The records: Begin

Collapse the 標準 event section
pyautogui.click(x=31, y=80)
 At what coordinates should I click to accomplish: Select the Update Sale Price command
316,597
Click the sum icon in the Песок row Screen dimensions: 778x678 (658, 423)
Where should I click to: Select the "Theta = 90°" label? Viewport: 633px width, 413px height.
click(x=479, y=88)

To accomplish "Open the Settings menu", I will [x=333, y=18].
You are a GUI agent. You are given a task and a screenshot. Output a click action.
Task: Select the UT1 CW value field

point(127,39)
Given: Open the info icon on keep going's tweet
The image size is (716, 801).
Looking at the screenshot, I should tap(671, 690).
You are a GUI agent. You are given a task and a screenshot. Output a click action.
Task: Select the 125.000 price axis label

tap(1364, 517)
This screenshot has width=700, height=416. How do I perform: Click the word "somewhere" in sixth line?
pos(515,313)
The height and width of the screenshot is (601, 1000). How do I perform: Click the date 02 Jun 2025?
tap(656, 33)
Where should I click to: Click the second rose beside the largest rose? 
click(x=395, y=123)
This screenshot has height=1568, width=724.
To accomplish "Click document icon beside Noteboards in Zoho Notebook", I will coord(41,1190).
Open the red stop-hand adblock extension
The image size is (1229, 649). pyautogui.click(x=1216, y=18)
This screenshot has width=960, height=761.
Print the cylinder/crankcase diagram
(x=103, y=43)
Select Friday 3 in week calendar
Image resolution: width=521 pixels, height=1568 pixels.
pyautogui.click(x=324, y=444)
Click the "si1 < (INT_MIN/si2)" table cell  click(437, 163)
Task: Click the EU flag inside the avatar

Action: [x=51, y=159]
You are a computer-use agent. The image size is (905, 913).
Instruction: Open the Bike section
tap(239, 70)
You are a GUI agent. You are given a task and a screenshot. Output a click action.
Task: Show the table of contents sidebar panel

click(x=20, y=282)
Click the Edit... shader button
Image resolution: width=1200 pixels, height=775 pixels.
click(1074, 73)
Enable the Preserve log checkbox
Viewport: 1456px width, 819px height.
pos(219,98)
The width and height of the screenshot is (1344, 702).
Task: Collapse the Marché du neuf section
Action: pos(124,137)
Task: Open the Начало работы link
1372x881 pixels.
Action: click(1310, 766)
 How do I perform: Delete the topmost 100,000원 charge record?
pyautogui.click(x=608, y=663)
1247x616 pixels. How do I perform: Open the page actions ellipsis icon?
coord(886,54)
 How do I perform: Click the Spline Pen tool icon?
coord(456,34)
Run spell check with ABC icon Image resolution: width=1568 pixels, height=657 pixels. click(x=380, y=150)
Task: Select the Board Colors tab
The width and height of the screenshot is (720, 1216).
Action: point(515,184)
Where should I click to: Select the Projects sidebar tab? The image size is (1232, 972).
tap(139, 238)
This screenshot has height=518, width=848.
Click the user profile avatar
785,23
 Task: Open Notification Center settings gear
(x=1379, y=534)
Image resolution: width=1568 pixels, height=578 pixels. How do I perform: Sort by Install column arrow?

The records: End

> What to work on
Only the number is needed: please work out how many lines in the data contain the string "will".

> Exercise solution
2